For Absent Friends - Disappear
Magic (4:23), Random Draw (5:40), The Poet (3:18), Between the Lines (5:21), Keytar (4:34), Disappear (7:45), Conversation (4:09), 58 People (6:25), Dreamer (4:29)
Theo Verstrael

Dutch prog band For Absent Friends were originally formed in 1986 and released six studio albums and a live album between 1990 and 2006. Their first two albums were released by the legendary SI-Music label and gained a lot of appraisal, even from the very critical Dutch OOR-magazine, which had always been, and still is, more critical on prog music than on any other rock genre. I've seen them live once in that period and thoroughly enjoyed that gig, although I really can't remember the venue. The band stopped for reasons I'm not aware of. Guitarist Edwin Roesen, drummer Ed Wernke and singer Hans van Lint regularly applied their musical talents in other bands, among which was the Genesis tribute band Squonk. In that band, they met keyboardist Clemens Steenweg and bass player Jan Nieuwenhuis and find out that there was a new prog spark between them that called for a renewed investment in their former band. The Covid period proved fruitful as it offered unexpected time to write and rehearse, leading to their seventh album Disappear that was released in the autumn of 2022.

But today it is 2023...

For some reason the band overlooked this website when sending out promo copies of their new album. But it's never too late to make up for such a regrettable omission, so we were offered that review copy eventually. And I feel privileged to do this review for no matter what the album sounds like, I'm just glad that the band took up their career again. And a new FAF album fits very nicely in 2022 which turned out be an extremely productive Dutch prog year with new releases by such fine bands as Knight Area, Timelock, Leap Day and Realisea.

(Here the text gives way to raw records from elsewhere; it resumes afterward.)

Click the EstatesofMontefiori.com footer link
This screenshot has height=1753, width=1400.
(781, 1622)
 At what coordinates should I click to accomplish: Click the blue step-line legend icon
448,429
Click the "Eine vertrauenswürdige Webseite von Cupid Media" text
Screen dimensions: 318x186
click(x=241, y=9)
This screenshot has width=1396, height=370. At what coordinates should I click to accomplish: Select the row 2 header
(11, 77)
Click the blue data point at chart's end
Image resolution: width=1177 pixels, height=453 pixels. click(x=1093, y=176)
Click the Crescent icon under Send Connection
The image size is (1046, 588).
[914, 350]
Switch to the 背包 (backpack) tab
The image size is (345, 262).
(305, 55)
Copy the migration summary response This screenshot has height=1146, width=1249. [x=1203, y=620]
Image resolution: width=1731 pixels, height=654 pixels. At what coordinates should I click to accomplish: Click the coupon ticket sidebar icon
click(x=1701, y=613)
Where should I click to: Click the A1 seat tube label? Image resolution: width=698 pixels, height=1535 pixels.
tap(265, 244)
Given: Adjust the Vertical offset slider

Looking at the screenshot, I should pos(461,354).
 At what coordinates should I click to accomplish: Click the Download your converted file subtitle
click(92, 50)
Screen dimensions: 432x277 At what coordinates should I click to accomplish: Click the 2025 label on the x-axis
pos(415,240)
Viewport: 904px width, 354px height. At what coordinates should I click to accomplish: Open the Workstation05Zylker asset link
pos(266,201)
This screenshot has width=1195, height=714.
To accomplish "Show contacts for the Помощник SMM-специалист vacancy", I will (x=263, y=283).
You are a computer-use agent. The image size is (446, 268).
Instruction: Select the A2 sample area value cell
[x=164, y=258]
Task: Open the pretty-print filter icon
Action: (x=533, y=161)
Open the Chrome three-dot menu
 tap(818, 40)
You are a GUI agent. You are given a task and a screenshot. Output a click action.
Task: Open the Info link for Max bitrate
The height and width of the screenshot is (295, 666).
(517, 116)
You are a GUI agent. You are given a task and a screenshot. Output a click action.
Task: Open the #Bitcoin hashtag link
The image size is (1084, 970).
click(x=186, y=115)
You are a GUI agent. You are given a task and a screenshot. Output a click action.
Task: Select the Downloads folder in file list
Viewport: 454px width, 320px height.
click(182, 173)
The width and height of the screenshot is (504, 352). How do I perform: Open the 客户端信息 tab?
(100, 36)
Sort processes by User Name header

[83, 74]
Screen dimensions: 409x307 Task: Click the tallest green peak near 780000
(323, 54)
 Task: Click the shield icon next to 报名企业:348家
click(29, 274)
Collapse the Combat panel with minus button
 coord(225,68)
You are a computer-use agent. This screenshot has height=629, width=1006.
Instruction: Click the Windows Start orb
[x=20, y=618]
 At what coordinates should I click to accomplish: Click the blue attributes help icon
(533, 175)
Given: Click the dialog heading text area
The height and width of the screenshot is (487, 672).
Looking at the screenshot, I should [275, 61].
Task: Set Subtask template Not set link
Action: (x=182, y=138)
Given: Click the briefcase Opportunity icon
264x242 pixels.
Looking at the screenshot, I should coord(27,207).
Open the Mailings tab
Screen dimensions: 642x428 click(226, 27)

So with a very open mind and full of anticipation I started listening to Disappear. Unexpectedly, it took me far more effort to get related to the music. The first reason lies in Van Lint's way of singing. That is fine in most songs but in some, amongst which are opener Magic and most conspicuously in the title track, he tends to sing in a sort of crying way which I found quite annoying. However, I got used to that. Another reason I have some trouble with this album is the inclusion of several poppy songs that spoil the overall prog character of the album. The Poet is a light-weight bluesy track while 58 People is far too repetitive to hold the listeners' attention. And four out of nine songs that contain elements that are not your cup of tea is quite a lot — while listening, I felt the rating dropping.

Fortunately there are also numerous positive things to say about this album. To start with, the title track is, apart from the vocals, a fine complex prog track with lots of rhythm changes, attractive drums and organ parts, an appealing chorus and some good guitar riffing. Random Draw is a very strong song with good interplay between the fine vocals, Roesen's guitar and the quiet but very effective keys background. The instrumental Keytar is a great song with heavenly guitar soloing by Roesen, while Conversation is a beautiful slow ballad played and sung over a melodic yet bluesy guitar. Closer Dreamer features the acoustic guitar as prime musical accompaniment and excellent harmony vocals by Van Lint, Steenweg and Nieuwenhuis, something they should do more often. More than halfway into the song the full band comes in and Roesen starts soloing with some vocal lines, leading the way towards the fade out that comes far too soon and is also far too fast; that's a real pity!

This album shows two faces of the band. As said I disliked the more poppy songs, which have always been part of their repertoire. Yet the band also illustrates their ability to write good proggy tunes and perform these with gusto and dedication. After I got used to Van Lint's peculiar way of singing, my rating for this album went up again.